CHAPTER XXX.

NO CARDS.

Love will make oar cottage pleasant,
And I love thee more than life.

Tennyson.

A dense November fog ushered in the dawn of the following day. Bluebell had been awake for hours. Some men were mending the streets, and, as she listened to the monotonous blows of their pickaxes and hammers, a lugubrious fancy crossed her that just such sounds would a criminal hear when workmen were erecting the gallows that was to close his mortal career. By ten o'clock a new page of her life would be turned over, if, nervous and unstrung as she was, she were able to carry out the first part of the drama.
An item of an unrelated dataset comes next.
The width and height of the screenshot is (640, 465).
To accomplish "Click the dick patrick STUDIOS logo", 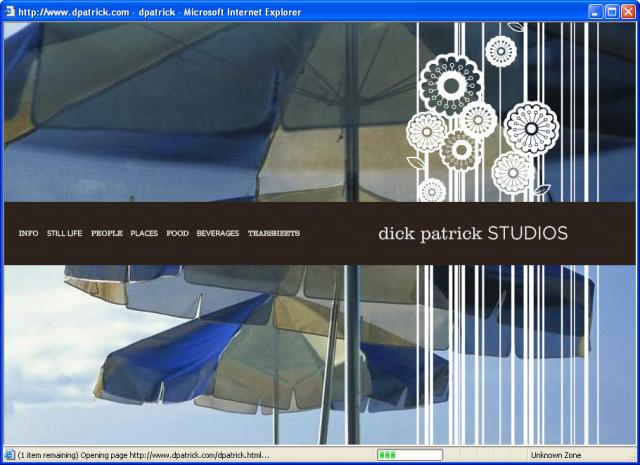I will pyautogui.click(x=472, y=234).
Suppose the captain should object to her walking abroad, or offer again to accompany her! And even if she effected a start, might he not, his suspicions awakened, quickly follow! The eight o'clock breakfast bell rang, and Bluebell came down with a white, scared face and dark rims to her eyes. The captain appeared unobservant. To tell the truth, the stolen kiss, which he probably considered "naughty, but nice," had made him somewhat conscious. So he looked demure and rather sly; but the girl had forgotten the circumstance.

The old Dutch clock ticked louder than ever, and, as usual, recorded the quarters with an internal convulsion. At half-past nine the boys would go to school, and, in the commotion of their departure, Bluebell resolved to pass from the threshold and go forth to her fate. She got her hat,—unnoticed and unquestioned was in the street, and groping her way through the fog with swift, unsteady steps. In two turnings from the door Dutton met her, a relieved, triumphant smile lighting his features as he placed her in a cab. The man, previously instructed, drove rapidly off to the register office. Bluebell, now the die was cast, felt almost fainting; but Harry's strong arm was round her, and in less than a quarter of an hour these two youthful lunatics were as securely and irrevocably married as though the ceremony had been performed by an archbishop in full canonicals. The gold circlet was on her finger, with a pearl one to guard it—of no great value, for Harry was aware there would be sundry demands on his ready money. Bluebell, of course, could have no luggage, and he had put himself in the hands of a patronizing lady in an outfitting establishment, and procured her a small stock of necessaries. He had received his pay, and not long since a liberal cheque from Lord Bromley; so the "sinews of war" were not wanting for the present. They drove straight from the register office to the station, and were in the train and far on their journey before Bluebell had the least idea where they were going to; indeed, if she had known, she would scarcely have been wiser, all places in England being equally strange to her.

Dutton, rapturously in love, now that his schemes were successful, was in a state of exulting happiness almost overwhelming to Bluebell, secretly oppressed with a sense of the irrevocable. She even caught herself, when they stopped at stations, wishing that some one would get in. Very different was the first-class carriage from the long cars, containing sixty or seventy persons, that she had previously travelled in. But yet there were four vacant seats, which in spite of the rush for places, continued unoccupied. Now and then their door was hastily clutched by some passenger, but a guard seemed invariably to turn up and bear the individual away to another carriage. About three o'clock they stopped at a very small station, where only one or two persons got out.

"Here we are, Bluebell," cried Harry, grasping rugs, sticks, and umbrellas, and throwing them to the porter.

She sprang up and looked around with intense interest. They were nearing her first pied-à-terre as a married woman. But the journey was not yet ended, and they transferred themselves to a fly, in which an old grey horse waited sleepily.

"Lucky I thought of ordering it," said Harry; "it is the only one here, of course."